** Directions **
Show every line of the records below that contains the word "accomplish", matching case exactly.

--- Start Given entries ---

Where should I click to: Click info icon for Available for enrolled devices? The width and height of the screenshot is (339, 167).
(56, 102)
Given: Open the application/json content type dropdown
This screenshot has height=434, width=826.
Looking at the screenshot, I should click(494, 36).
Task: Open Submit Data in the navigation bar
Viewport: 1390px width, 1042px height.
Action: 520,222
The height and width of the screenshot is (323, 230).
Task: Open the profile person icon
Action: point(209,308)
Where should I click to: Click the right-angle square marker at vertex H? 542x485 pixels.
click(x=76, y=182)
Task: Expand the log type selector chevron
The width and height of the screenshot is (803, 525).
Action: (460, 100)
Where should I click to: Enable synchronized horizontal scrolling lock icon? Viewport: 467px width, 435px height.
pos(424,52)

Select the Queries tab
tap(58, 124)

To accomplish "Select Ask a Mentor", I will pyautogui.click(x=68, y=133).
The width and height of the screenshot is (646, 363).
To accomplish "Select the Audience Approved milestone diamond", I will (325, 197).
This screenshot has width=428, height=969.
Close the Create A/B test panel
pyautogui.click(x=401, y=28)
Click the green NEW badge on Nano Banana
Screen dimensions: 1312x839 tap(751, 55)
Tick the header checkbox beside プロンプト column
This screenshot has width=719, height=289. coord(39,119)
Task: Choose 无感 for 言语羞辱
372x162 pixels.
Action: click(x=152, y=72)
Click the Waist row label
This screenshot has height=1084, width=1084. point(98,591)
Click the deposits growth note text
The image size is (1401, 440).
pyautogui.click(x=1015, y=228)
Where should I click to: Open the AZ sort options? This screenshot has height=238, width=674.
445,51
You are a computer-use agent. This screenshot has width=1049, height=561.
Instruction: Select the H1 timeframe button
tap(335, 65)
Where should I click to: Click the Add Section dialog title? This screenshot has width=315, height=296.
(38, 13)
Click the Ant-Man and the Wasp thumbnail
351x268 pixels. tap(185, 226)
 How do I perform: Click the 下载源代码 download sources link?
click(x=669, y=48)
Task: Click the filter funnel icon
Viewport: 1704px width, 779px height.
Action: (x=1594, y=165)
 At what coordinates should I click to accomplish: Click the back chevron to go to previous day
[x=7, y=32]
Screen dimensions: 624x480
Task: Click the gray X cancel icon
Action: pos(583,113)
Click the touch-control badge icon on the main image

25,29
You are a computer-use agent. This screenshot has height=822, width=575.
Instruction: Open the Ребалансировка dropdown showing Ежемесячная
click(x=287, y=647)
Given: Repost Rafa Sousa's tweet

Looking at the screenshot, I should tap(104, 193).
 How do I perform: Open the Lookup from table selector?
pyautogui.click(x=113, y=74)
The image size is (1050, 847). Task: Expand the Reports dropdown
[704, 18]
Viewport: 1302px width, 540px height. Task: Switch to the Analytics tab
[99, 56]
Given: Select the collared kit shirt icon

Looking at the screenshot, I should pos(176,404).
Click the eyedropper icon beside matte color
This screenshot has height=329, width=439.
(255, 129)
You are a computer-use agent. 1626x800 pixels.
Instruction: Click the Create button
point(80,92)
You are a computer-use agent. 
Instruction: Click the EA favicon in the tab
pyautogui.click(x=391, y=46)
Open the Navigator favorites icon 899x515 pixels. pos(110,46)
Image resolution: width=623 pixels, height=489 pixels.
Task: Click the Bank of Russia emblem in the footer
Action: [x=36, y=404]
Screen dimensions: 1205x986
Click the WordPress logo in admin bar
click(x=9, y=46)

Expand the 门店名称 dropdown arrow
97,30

--- End Given entries ---

** Task response **
To accomplish "Select Ask a Mentor", I will pyautogui.click(x=68, y=133).
To accomplish "Select the Audience Approved milestone diamond", I will (325, 197).
 At what coordinates should I click to accomplish: Click the back chevron to go to previous day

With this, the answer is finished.